### ABOUT THIS EXERCISE
Could you set down every entry exactly as it appears?

[STUDY MATERIAL]

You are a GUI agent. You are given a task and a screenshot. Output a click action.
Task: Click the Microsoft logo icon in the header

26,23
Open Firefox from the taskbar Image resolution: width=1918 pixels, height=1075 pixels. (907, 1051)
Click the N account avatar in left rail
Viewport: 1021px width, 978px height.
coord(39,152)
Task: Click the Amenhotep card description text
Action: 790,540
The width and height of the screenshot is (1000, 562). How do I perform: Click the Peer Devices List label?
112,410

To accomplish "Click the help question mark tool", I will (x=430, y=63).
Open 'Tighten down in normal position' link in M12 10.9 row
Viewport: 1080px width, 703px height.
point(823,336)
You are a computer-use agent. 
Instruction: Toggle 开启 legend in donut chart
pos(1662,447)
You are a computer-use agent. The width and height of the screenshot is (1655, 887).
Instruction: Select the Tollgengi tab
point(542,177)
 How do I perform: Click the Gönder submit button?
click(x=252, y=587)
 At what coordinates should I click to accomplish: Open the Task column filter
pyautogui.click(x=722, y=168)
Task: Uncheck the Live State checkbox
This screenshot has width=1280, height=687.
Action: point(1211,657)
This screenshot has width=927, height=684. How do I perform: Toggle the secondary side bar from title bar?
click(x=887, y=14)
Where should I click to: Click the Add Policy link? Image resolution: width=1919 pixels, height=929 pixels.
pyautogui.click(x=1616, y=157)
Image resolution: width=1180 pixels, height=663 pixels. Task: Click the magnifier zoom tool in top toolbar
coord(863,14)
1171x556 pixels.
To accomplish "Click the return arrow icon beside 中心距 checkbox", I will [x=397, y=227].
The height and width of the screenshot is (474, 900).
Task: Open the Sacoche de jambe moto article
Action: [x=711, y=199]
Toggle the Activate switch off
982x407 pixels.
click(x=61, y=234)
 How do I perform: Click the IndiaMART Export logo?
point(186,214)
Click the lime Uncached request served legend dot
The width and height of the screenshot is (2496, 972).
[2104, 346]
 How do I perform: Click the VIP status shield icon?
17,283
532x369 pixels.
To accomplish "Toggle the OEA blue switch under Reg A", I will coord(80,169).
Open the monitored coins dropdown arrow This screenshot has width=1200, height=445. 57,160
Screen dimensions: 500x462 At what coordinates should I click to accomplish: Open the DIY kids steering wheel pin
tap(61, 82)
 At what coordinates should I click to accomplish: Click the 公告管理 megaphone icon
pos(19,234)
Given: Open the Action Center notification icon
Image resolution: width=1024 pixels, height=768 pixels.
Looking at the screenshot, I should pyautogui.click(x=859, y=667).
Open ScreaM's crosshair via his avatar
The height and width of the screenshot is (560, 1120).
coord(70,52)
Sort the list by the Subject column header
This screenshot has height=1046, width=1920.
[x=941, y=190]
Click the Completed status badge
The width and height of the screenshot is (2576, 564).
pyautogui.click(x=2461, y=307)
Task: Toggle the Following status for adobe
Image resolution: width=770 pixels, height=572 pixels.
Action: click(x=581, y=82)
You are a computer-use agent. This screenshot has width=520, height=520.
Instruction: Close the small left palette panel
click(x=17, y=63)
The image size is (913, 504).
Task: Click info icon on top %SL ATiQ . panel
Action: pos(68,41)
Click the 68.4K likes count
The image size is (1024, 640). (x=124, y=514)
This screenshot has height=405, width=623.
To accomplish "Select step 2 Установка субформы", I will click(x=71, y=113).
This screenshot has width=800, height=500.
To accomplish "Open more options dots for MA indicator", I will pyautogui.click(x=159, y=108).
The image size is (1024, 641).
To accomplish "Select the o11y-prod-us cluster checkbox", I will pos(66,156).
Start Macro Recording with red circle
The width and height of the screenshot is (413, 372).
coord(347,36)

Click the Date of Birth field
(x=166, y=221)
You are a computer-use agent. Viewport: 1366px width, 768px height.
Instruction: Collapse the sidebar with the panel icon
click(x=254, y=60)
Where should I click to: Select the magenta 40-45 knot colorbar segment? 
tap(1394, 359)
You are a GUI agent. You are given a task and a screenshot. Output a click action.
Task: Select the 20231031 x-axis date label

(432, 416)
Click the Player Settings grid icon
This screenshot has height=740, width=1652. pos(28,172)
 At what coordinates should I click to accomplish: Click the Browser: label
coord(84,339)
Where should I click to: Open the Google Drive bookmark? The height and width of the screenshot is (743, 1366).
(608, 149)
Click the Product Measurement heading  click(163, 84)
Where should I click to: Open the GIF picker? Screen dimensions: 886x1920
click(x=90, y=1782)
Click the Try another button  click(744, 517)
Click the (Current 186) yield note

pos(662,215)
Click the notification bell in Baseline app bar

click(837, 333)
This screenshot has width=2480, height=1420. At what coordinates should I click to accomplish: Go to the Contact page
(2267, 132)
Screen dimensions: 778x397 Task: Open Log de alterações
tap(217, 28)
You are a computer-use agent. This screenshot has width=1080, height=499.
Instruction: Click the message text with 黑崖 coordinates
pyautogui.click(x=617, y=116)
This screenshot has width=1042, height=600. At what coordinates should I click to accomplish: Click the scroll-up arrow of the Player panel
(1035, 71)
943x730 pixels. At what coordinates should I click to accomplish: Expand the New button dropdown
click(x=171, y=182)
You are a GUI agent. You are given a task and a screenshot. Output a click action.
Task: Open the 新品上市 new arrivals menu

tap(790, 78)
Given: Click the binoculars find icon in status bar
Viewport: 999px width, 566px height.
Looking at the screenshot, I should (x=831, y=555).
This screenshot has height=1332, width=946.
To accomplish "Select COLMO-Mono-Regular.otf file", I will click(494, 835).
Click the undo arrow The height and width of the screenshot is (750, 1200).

[/STUDY MATERIAL]

### TASK RESULT
You are a GUI agent. You are given a task and a screenshot. Output a click action.
Task: Click the Microsoft logo icon in the header

26,23
Open Firefox from the taskbar Image resolution: width=1918 pixels, height=1075 pixels. (907, 1051)
Click the N account avatar in left rail
Viewport: 1021px width, 978px height.
coord(39,152)
Task: Click the Amenhotep card description text
Action: 790,540
The width and height of the screenshot is (1000, 562). How do I perform: Click the Peer Devices List label?
112,410

To accomplish "Click the help question mark tool", I will (x=430, y=63).
Open 'Tighten down in normal position' link in M12 10.9 row
Viewport: 1080px width, 703px height.
point(823,336)
You are a computer-use agent. 
Instruction: Toggle 开启 legend in donut chart
pos(1662,447)
You are a computer-use agent. The width and height of the screenshot is (1655, 887).
Instruction: Select the Tollgengi tab
point(542,177)
 How do I perform: Click the Gönder submit button?
click(x=252, y=587)
 At what coordinates should I click to accomplish: Open the Task column filter
pyautogui.click(x=722, y=168)
Task: Uncheck the Live State checkbox
This screenshot has width=1280, height=687.
Action: point(1211,657)
This screenshot has width=927, height=684. How do I perform: Toggle the secondary side bar from title bar?
click(x=887, y=14)
Where should I click to: Click the Add Policy link? Image resolution: width=1919 pixels, height=929 pixels.
pyautogui.click(x=1616, y=157)
Image resolution: width=1180 pixels, height=663 pixels. Task: Click the magnifier zoom tool in top toolbar
coord(863,14)
1171x556 pixels.
To accomplish "Click the return arrow icon beside 中心距 checkbox", I will [x=397, y=227].
The height and width of the screenshot is (474, 900).
Task: Open the Sacoche de jambe moto article
Action: [x=711, y=199]
Toggle the Activate switch off
982x407 pixels.
click(x=61, y=234)
 How do I perform: Click the IndiaMART Export logo?
point(186,214)
Click the lime Uncached request served legend dot
The width and height of the screenshot is (2496, 972).
[2104, 346]
 How do I perform: Click the VIP status shield icon?
17,283
532x369 pixels.
To accomplish "Toggle the OEA blue switch under Reg A", I will coord(80,169).
Open the monitored coins dropdown arrow This screenshot has width=1200, height=445. 57,160
Screen dimensions: 500x462 At what coordinates should I click to accomplish: Open the DIY kids steering wheel pin
tap(61, 82)
 At what coordinates should I click to accomplish: Click the 公告管理 megaphone icon
pos(19,234)
Given: Open the Action Center notification icon
Image resolution: width=1024 pixels, height=768 pixels.
Looking at the screenshot, I should pyautogui.click(x=859, y=667).
Open ScreaM's crosshair via his avatar
The height and width of the screenshot is (560, 1120).
coord(70,52)
Sort the list by the Subject column header
This screenshot has height=1046, width=1920.
[x=941, y=190]
Click the Completed status badge
The width and height of the screenshot is (2576, 564).
pyautogui.click(x=2461, y=307)
Task: Toggle the Following status for adobe
Image resolution: width=770 pixels, height=572 pixels.
Action: click(x=581, y=82)
You are a computer-use agent. This screenshot has width=520, height=520.
Instruction: Close the small left palette panel
click(x=17, y=63)
The image size is (913, 504).
Task: Click info icon on top %SL ATiQ . panel
Action: pos(68,41)
Click the 68.4K likes count
The image size is (1024, 640). (x=124, y=514)
This screenshot has height=405, width=623.
To accomplish "Select step 2 Установка субформы", I will click(x=71, y=113).
This screenshot has width=800, height=500.
To accomplish "Open more options dots for MA indicator", I will pyautogui.click(x=159, y=108).
The image size is (1024, 641).
To accomplish "Select the o11y-prod-us cluster checkbox", I will pos(66,156).
Start Macro Recording with red circle
The width and height of the screenshot is (413, 372).
coord(347,36)

Click the Date of Birth field
(x=166, y=221)
You are a computer-use agent. Viewport: 1366px width, 768px height.
Instruction: Collapse the sidebar with the panel icon
click(x=254, y=60)
Where should I click to: Select the magenta 40-45 knot colorbar segment? 
tap(1394, 359)
You are a GUI agent. You are given a task and a screenshot. Output a click action.
Task: Select the 20231031 x-axis date label

(432, 416)
Click the Player Settings grid icon
This screenshot has height=740, width=1652. pos(28,172)
 At what coordinates should I click to accomplish: Click the Browser: label
coord(84,339)
Where should I click to: Open the Google Drive bookmark? The height and width of the screenshot is (743, 1366).
(608, 149)
Click the Product Measurement heading  click(163, 84)
Where should I click to: Open the GIF picker? Screen dimensions: 886x1920
click(x=90, y=1782)
Click the Try another button  click(744, 517)
Click the (Current 186) yield note

pos(662,215)
Click the notification bell in Baseline app bar

click(837, 333)
This screenshot has width=2480, height=1420. At what coordinates should I click to accomplish: Go to the Contact page
(2267, 132)
Screen dimensions: 778x397 Task: Open Log de alterações
tap(217, 28)
You are a computer-use agent. This screenshot has width=1080, height=499.
Instruction: Click the message text with 黑崖 coordinates
pyautogui.click(x=617, y=116)
This screenshot has width=1042, height=600. At what coordinates should I click to accomplish: Click the scroll-up arrow of the Player panel
(1035, 71)
943x730 pixels. At what coordinates should I click to accomplish: Expand the New button dropdown
click(x=171, y=182)
You are a GUI agent. You are given a task and a screenshot. Output a click action.
Task: Open the 新品上市 new arrivals menu

tap(790, 78)
Given: Click the binoculars find icon in status bar
Viewport: 999px width, 566px height.
Looking at the screenshot, I should (x=831, y=555).
This screenshot has height=1332, width=946.
To accomplish "Select COLMO-Mono-Regular.otf file", I will click(494, 835).
Click the undo arrow The height and width of the screenshot is (750, 1200).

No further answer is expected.